What to produce
The records sit below. Return every line in them that holds the word "Aviso".

Records provided
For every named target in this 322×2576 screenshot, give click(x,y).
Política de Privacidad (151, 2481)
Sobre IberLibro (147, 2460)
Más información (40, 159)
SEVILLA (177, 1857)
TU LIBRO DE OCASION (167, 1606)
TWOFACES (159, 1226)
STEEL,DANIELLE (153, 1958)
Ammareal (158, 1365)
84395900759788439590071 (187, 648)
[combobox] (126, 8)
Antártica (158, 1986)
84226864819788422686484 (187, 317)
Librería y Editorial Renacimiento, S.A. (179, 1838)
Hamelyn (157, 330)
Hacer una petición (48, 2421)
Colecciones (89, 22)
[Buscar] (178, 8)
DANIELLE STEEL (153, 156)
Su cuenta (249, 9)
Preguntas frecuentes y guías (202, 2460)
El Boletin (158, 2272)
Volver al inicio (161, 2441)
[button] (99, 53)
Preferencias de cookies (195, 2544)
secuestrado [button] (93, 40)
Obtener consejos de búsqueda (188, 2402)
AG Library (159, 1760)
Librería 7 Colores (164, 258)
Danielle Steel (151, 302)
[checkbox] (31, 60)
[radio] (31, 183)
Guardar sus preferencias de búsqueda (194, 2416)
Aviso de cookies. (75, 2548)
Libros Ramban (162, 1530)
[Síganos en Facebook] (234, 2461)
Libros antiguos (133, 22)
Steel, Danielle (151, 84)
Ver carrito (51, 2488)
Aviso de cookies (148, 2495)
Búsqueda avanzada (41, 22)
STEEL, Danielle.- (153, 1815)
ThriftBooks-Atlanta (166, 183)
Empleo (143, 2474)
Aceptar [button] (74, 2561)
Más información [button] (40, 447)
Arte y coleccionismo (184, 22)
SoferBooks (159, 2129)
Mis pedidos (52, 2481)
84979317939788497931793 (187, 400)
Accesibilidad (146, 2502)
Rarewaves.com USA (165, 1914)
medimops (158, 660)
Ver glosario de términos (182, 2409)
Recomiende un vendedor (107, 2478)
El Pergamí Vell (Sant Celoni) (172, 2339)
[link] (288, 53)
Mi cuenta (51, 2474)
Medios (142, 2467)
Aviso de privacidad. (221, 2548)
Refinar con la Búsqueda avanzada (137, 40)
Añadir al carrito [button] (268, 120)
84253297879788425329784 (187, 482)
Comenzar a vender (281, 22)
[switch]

Solved exercise
Aviso de cookies. (75, 2548)
Aviso de cookies (148, 2495)
Aviso de privacidad. (221, 2548)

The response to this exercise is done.